STUDY QUESTIONS —
a. Using the article on Adelaide's Night Mayor, explain in one to three sentences why the need for a Night Mayor in Adelaide has grown.
b. From the article on Adelaide's Night Mayor, write out the stretch from "Weekend visitors reached" through "Sydney at 116%.".

Demand for First Adelaide Night Mayor Builds Steam
The need for a Night Mayor in Adelaide has increased as more people enter the CBD after dark than before the pandemic.
Adelaide outperformed other capital cities, according to a new study by the Tourism and Transport Forum, the peak industry group for the tourism, transport and aviation sectors.
Chief executive Margy Osmond attributed the city’s buoyant recovery to both live entertainment and major events.
“More people are keen to soak up Adelaide’s culture, events and flavours, as the weather warms up and lockdowns fade into memory,” Osmond said.
“This data shows how crucial our arts and events industries have been in recent months and they’ll continue to help our cities bounce back.”
For the study, DSpark analysed mobility data to survey the movements of eight million in Adelaide, Sydney, Melbourne, Brisbane and Perth CBDs.
The number visiting or working in Adelaide’s CBD through the week and weekends was 86% of pre-COVID levels, over Perth (85%), Brisbane (74%), Melbourne (71%) and Sydney (67%).
Weekend visitors reached 25,000 per hour, returning to 100% of pre-COVID levels, just behind Sydney’s 101%.
On weeknights, after 10 p.m., there were 35,000 per hour on average.
This meant more visitors to the CBD than before the pandemic, peaking at 112% of pre-COVID levels after midnight, behind Sydney at 116%.
Music SA CEO Christine Schloithe told TMN the TTF figures are reflected in “what we are seeing and hearing” around the city.
“Certainly arts, culture, festivals and live music are major drivers of night time activation and Adelaide is good at collaborating, creating a vibe around programmed activity and leveraging how businesses can contribute to and benefit from a density of people in the city,” Schloithe said.
The idea of a Night Mayor was first mooted by the City of Adelaide in June 2020, to chair an after-hours economic roundtable and champion issues in the industry.
Its 2019 figures showed its night economy generated $1.2 billion in revenue and employed 11,405 people in 840 core businesses.
A year later, the pandemic saw nighttime spending drop by 22%.
The issue was brought up more recently, on June 14, 2022, during a Council discussion on rebuilding Adelaide’s nighttime economy.
It voted to form an advisory committee which would then decide whether a position such as a Night Mayor needed to be established.
Schloithe said, “I am not sure where City of Adelaide is at regarding identifying a Night Mayor for Adelaide, but MusicSA will always champion and support any focus on the CBD that encourages more music, food, art and culture for residents, visitors and tourists across weeknights and weekends.
“Importantly, the City of Adelaide has supported important pandemic-response music industry initiatives and programs in the CBD in recent years and contributes to music activity in the city for artists, venues and audiences.

EXTRACTED ENTRIES —
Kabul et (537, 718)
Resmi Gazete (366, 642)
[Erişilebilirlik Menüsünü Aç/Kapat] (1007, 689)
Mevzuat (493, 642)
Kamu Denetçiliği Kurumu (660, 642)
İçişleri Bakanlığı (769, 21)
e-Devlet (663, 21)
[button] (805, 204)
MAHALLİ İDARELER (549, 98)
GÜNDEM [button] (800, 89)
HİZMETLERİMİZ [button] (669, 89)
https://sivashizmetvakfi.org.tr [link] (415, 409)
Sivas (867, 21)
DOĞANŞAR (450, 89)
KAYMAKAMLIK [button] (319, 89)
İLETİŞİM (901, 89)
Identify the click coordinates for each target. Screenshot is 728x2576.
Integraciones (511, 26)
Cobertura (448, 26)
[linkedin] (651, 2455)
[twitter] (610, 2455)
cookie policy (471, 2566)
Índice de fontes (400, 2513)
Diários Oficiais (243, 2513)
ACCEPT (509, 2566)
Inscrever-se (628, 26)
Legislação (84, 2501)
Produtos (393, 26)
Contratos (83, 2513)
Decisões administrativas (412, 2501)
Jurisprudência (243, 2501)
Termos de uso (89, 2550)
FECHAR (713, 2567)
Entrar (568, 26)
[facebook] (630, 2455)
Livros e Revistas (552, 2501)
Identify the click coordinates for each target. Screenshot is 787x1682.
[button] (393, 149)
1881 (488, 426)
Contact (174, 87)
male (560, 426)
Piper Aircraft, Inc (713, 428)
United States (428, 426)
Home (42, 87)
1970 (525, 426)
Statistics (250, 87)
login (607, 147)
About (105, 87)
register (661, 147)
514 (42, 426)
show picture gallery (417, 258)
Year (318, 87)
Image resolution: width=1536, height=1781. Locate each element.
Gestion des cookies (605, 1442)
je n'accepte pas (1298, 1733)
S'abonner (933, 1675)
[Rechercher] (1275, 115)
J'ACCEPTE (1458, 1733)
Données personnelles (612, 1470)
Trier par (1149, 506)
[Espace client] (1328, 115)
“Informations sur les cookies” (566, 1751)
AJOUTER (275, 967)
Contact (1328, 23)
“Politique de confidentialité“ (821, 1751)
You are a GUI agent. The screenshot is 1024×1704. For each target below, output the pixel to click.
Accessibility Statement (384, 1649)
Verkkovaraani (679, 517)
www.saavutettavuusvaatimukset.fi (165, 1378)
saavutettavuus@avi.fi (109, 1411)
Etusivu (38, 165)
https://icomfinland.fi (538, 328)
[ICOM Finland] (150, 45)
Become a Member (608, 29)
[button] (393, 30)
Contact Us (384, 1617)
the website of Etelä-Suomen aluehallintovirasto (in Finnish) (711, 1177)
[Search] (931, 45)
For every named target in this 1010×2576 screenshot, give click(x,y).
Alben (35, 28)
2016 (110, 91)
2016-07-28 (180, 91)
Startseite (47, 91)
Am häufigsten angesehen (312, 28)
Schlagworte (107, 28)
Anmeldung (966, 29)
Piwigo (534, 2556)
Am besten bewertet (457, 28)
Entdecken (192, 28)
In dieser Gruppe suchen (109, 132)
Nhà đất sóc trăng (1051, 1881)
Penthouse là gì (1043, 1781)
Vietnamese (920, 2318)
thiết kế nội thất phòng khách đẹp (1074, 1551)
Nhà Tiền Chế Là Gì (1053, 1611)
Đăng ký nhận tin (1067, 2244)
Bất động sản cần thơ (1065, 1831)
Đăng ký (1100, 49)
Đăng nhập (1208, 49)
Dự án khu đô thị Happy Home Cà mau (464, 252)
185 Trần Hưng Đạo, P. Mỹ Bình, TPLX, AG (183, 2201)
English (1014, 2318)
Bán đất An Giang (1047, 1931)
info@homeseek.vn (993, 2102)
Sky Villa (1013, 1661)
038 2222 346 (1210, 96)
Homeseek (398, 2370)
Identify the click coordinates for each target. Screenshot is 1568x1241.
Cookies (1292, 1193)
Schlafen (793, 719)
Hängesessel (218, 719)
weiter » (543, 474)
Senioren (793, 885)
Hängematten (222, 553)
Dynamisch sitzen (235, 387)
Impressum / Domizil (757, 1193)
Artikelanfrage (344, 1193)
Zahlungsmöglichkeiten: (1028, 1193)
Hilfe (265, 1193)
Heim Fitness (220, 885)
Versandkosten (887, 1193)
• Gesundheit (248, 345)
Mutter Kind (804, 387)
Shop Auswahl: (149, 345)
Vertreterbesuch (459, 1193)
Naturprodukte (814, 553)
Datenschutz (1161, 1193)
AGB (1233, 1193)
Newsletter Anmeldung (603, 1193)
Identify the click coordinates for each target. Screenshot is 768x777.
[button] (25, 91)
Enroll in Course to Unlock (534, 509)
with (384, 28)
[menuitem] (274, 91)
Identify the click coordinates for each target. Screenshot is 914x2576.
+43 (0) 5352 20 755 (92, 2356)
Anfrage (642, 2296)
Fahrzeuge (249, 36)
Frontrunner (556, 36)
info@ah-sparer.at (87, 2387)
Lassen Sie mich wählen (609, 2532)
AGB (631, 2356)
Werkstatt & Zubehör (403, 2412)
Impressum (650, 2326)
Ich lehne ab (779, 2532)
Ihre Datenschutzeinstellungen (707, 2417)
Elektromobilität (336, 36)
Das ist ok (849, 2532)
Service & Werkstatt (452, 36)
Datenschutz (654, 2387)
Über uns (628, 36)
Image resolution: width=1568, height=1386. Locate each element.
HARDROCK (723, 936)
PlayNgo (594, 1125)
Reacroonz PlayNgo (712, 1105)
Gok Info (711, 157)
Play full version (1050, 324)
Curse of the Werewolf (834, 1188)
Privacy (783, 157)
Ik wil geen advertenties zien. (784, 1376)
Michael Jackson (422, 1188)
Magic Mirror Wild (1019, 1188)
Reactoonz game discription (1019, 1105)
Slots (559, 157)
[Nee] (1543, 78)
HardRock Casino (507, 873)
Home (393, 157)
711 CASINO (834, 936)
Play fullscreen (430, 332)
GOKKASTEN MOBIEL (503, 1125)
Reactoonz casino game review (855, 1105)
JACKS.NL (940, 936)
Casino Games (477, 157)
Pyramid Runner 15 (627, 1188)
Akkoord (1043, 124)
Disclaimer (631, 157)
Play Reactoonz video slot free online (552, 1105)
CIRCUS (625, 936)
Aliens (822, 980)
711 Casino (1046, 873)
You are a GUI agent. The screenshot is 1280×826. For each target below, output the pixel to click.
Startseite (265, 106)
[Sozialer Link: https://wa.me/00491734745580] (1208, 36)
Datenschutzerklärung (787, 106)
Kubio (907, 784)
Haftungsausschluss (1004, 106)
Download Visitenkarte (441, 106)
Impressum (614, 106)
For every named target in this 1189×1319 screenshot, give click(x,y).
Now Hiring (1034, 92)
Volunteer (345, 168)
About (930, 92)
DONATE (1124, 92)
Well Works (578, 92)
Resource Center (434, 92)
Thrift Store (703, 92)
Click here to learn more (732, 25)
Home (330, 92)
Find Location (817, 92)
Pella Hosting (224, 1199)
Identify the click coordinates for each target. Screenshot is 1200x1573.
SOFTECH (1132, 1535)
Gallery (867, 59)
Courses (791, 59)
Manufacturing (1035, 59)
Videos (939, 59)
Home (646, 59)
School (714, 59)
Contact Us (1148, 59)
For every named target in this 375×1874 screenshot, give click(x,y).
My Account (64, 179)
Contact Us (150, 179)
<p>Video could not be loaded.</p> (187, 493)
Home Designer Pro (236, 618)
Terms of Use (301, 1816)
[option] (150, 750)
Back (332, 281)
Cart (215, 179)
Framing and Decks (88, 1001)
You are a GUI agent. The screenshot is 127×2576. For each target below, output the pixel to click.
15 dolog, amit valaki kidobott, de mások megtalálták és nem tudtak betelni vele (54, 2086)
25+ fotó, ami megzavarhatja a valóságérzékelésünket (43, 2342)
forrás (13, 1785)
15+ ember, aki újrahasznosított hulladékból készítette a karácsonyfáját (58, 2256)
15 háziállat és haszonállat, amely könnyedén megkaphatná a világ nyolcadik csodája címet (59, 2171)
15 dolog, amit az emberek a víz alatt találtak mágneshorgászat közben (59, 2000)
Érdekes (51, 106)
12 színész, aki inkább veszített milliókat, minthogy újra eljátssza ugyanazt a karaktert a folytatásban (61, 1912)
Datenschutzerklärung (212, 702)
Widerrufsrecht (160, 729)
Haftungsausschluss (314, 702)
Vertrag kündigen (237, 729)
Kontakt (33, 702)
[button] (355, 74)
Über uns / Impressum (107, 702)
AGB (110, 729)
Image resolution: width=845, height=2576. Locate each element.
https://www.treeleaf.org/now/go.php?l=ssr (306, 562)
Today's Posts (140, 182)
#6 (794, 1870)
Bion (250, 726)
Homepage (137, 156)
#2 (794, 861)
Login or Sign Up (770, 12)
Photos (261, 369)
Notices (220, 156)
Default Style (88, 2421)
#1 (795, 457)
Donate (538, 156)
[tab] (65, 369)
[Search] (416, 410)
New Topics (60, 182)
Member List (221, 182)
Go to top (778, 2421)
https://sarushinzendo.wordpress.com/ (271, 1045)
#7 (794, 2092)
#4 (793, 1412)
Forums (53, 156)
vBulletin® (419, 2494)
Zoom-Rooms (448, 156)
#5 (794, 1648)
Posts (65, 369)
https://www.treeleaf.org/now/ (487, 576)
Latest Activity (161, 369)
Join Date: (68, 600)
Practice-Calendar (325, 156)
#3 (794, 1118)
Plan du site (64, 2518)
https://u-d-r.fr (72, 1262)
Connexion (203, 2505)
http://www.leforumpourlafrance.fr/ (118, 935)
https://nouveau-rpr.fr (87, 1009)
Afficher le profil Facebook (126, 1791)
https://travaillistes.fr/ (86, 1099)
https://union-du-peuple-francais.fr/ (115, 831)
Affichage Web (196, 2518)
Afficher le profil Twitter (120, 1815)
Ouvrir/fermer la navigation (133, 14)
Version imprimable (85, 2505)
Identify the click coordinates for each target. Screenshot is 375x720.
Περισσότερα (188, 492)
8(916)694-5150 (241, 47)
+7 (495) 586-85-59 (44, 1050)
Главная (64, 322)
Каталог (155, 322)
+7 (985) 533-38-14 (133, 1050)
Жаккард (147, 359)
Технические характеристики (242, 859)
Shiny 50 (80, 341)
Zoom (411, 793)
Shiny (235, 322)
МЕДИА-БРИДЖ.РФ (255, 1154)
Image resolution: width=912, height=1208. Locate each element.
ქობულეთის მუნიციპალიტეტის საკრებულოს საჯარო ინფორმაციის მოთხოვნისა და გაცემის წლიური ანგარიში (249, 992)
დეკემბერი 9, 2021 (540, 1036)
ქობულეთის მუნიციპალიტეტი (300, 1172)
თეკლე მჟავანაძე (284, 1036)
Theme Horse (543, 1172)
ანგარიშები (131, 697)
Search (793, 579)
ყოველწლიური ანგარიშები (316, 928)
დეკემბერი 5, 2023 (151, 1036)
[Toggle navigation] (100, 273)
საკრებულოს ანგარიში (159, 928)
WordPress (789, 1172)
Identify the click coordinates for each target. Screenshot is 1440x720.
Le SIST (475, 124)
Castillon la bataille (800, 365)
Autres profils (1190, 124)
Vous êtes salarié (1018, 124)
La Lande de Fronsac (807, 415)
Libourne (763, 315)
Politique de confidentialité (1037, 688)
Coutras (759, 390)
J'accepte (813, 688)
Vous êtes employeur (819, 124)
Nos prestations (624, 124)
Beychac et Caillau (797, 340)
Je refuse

YOUR RESPONSES —
a. The need has grown because more people now come into Adelaide's CBD after dark than did before the pandemic.

b.
Weekend visitors reached 25,000 per hour, returning to 100% of pre-COVID levels, just behind Sydney’s 101%.
On weeknights, after 10 p.m., there were 35,000 per hour on average.
This meant more visitors to the CBD than before the pandemic, peaking at 112% of pre-COVID levels after midnight, behind Sydney at 116%.